For years we’ve been told that, when it comes to our health, we need to pay attention to the kinds of meat we’re eating. Red meat or white meat… which is better? There have been numerous studies that have linked red meat consumption to increased health risks including heart disease, stroke, diabetes, and certain cancers. While this information can help us make healthier choices, we still have to be able to identify red meat from white.
But it’s not that easy.
For instance, dietary resources will generally categorize “white meat” as fish and poultry and “red meat” as land animals like beef, pork and lamb. But in culinary circles, veal is typically considered white meat and duck or goose red.
How does science differentiate between the two? By pointing to concentrations of myoglobin, an iron- and oxygen-binding protein. Higher concentrations of this protein and slow-twitch muscle fibers point to red meat. However, the dark meat of chicken or turkey, typically considered white meats, have more myoglobin than veal or pork.
Is Red Meat Really the Enemy?
To date, scientific studies have merely been able to find correlations between red meat consumption but not specific causes. Data also cannot clearly point to the mechanism by which certain foods, including red meat, promote or undermine health, though we know increased inflammation is involved in the creation of all disease.
There are some theories as to why exactly red meat is considered “less healthy.”
Walter Willett, MD, DrPH, chair of the department of nutrition at the Harvard School of Public Health believes that high amounts of heme iron is most likely a contributing factor for type 2 diabetes, while cholesterol and fat may contribute to heart disease. Yet there are conflicting studies that show no correlation between saturated fats and heart disease and stroke.
But not all saturated fat is created equal, and depending on what a cow eats, the red meat may contain more or less of the good kind.
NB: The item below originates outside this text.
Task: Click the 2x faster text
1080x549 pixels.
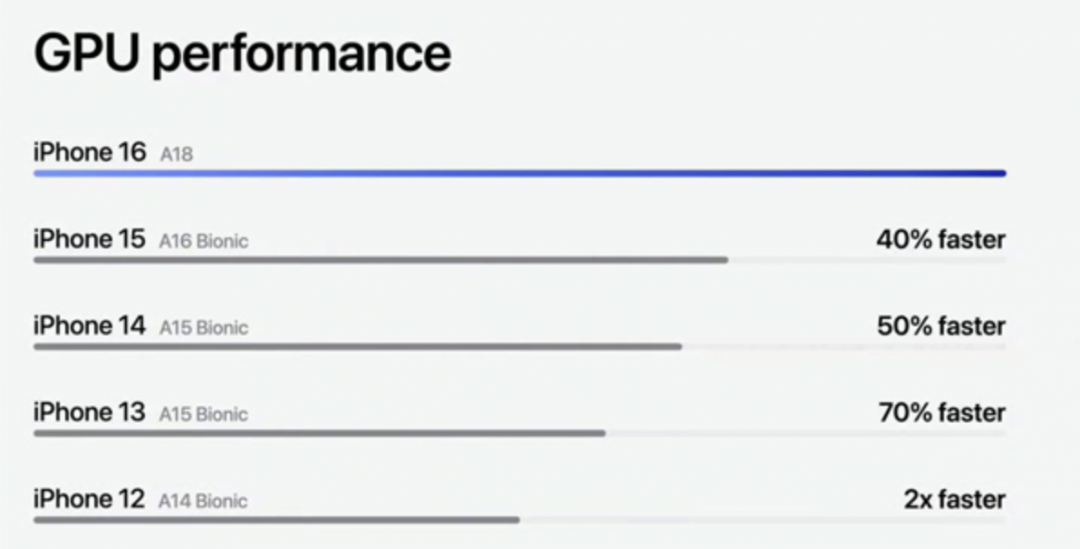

Grass-fed beef contains higher levels of stearic acid than grain-fed. The higher the levels of stearic acid, the lower the levels of palmitic and myristic acid, which are more likely to raise cholesterol.
What About the Cooking Method?
Of course we can’t talk about which meats are the healthier choice without discussing cooking methods. Animal proteins, no matter what color it is, can produce carcinogenic and atherogenic compounds (cancer-causing compounds) when cooked at high temperatures. So, whether you are char-broiling a juicy burger or slow-braising a pot roast, both methods could cause potential health risks.
As you can see, the meat debate is not clear cut, and each study adds to the confusion. If you and your family eat meat, what can you do to make the healthiest choices?
Here are some keep things to keep in mind:
Avoid Processed Meats
When it comes to processed meats, it really doesn’t matter what color it is because it is ALL unhealthy. This is because the processing method requires the use of chemicals such as nitrate and nitrites that have been linked to cancer. And organizations such as the American Institute of Cancer Research has been unable to determine any safe exposure level to these chemicals. Your best bet, stay far away from cold cuts, hotdogs and bacon.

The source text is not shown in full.